Juristisch sei es, anders als bei ethnischem, rassistischem oder religiösem Hass, nicht einfach möglich, Propagandawerke vom Verkauf auszuschließen, ohne dass die Meinungsfreiheit damit eingeschränkt würde. Im Fall der Raubkopien bestünde natürlich die Möglichkeit, die entsprechenden Seiten blockieren zu lassen. Allerdings sei das bei Seiten, die nicht aus Lettland kommen, äußerst schwierig.

Das lettisch-russische Orbita-Kollektiv hatte im Jahr 2020 ein erfolgreiches Theaterstück in Riga aufgeführt: „The Five Songs from Memory“, das die Frage „Erinnerst du dich an …?“ thematisiert. Es handelt von den Hinterhöfen und Seitenstraßen individueller Erinnerung und der Frage, ob es gut ist, an etwas erinnert zu werden, was man vergessen hatte – eine Frage, die man natürlich erst beantworten kann, wenn man sich erinnert hat. „Das Stück wird heute total politisch gelesen, was damals von uns überhaupt nicht intendiert war“, erzählt Semyon Khanin.

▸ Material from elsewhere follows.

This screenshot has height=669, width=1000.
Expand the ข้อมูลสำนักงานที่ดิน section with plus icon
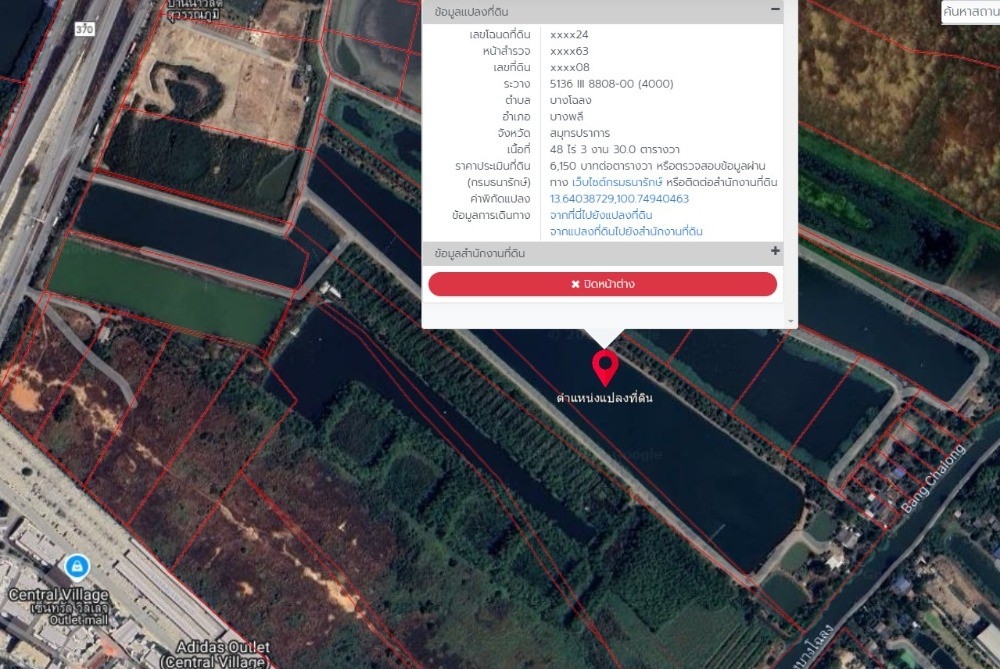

Ob man sich irgendwann in Riga daran erinnern wird, wie das war, als in Lettland Russisch und Lettisch gesprochen, gelesen und gelebt wurde? Das wird man wahrscheinlich erst beantworten können, wenn es so kommt. Oder anders.

Transparenzhinweis: Die Reise nach Riga wurde kofinanziert von der Plattform Latvian Literature.